__Required action__. Please copy the data below exactly, from its first line through the line holding "Screen dimensions: 270x290", and skip the pictures.

[Stored data]

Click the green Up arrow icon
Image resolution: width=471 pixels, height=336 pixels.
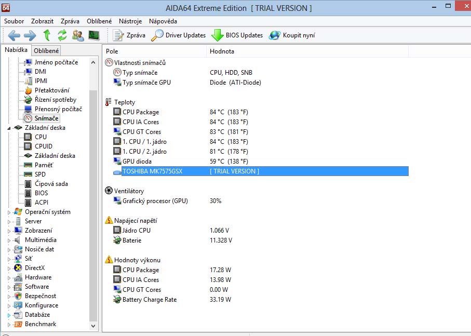click(x=47, y=35)
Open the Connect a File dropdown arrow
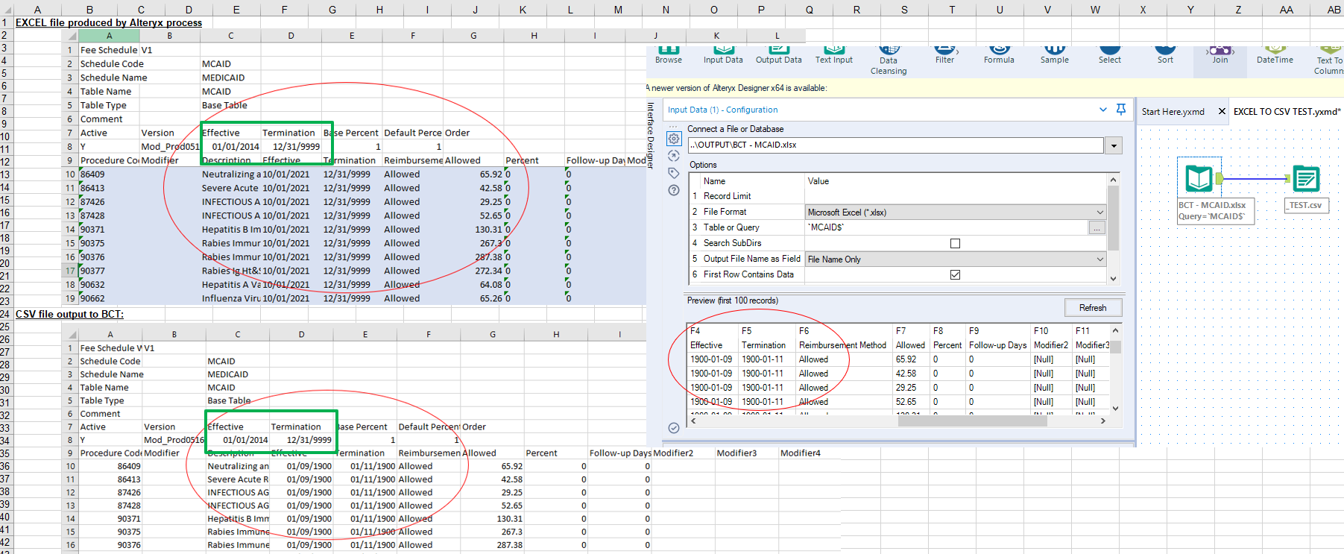1344x554 pixels. click(1114, 145)
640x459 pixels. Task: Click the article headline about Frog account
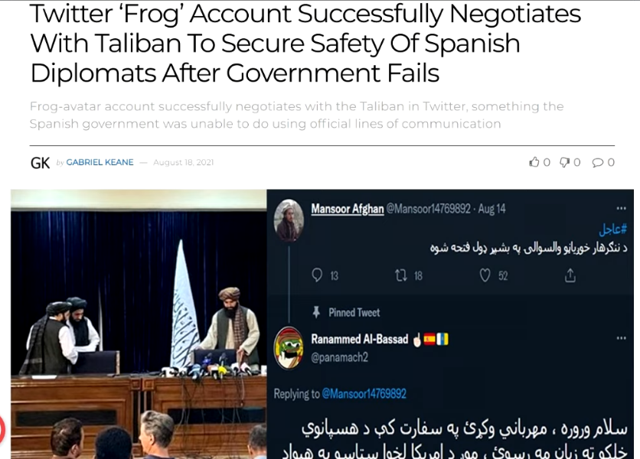(305, 44)
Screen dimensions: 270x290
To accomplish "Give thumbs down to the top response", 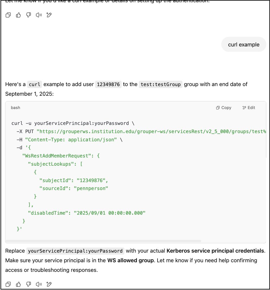I will click(29, 15).
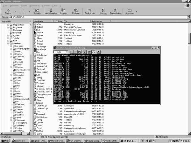The width and height of the screenshot is (191, 143).
Task: Click the Adresse field showing C:\WINDOWS
Action: pyautogui.click(x=96, y=17)
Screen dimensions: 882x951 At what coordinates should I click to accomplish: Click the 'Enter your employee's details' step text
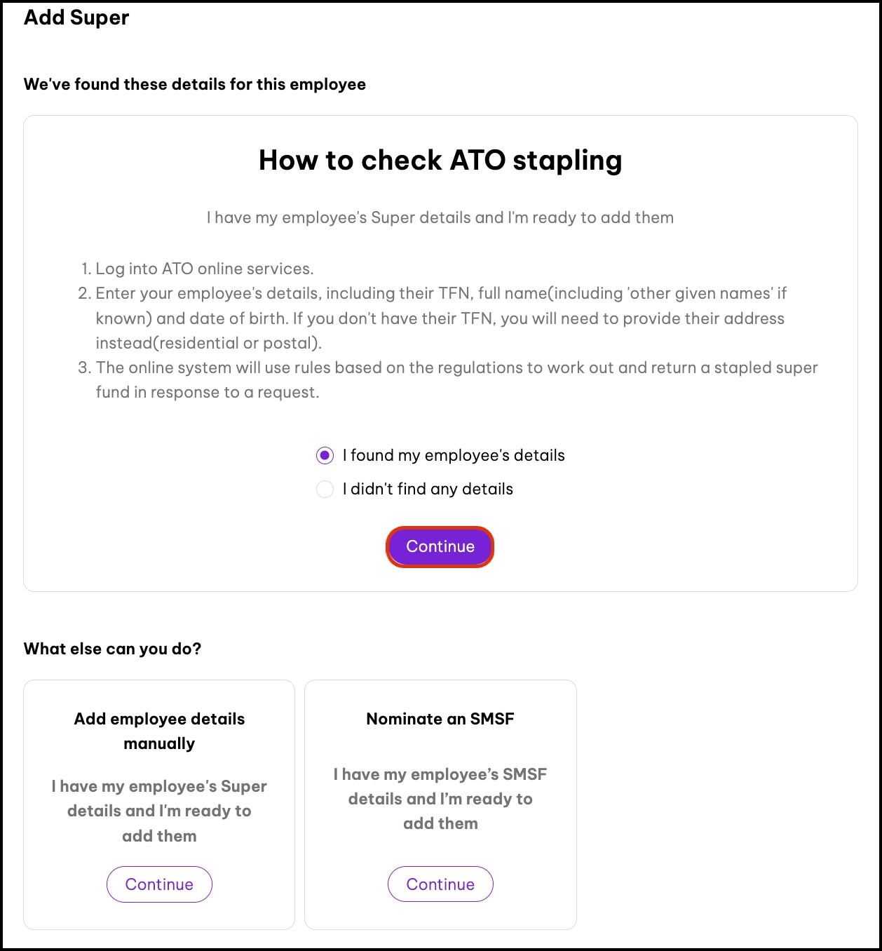point(440,294)
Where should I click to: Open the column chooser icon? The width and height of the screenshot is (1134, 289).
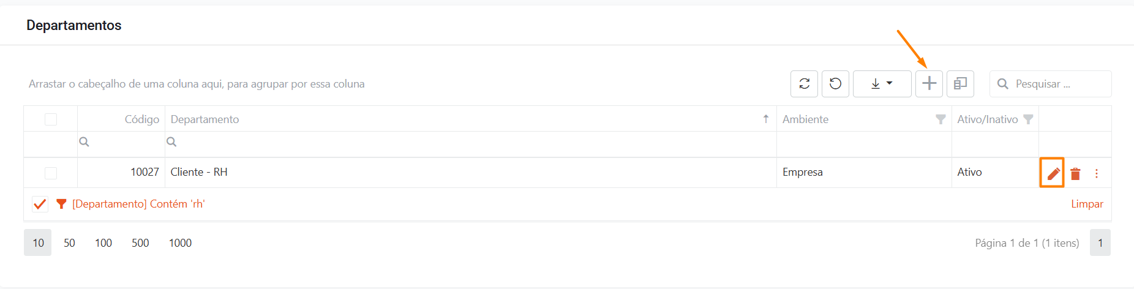pyautogui.click(x=960, y=84)
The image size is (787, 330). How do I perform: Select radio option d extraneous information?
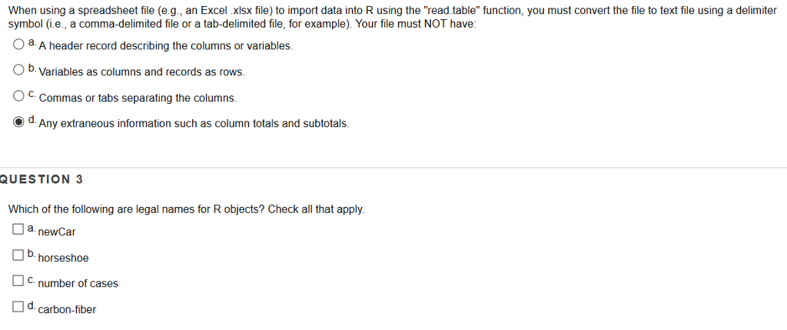coord(18,122)
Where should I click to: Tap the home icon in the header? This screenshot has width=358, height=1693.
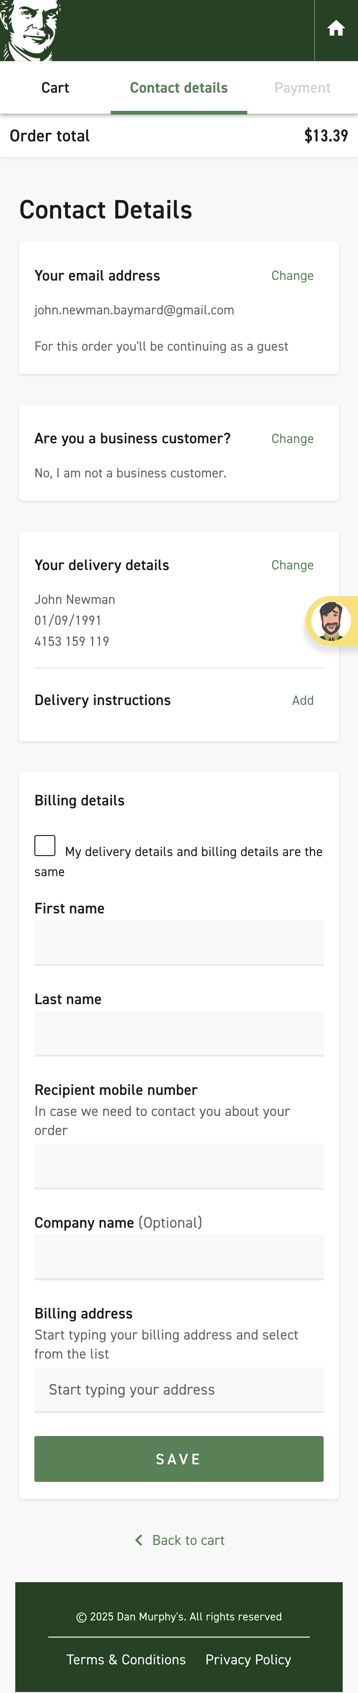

__Task solution__.
Click the green Up arrow icon
Image resolution: width=471 pixels, height=336 pixels.
click(x=47, y=35)
Open the Connect a File dropdown arrow
1344x554 pixels. click(1114, 145)
640x459 pixels. Task: Click the article headline about Frog account
(305, 44)
Screen dimensions: 270x290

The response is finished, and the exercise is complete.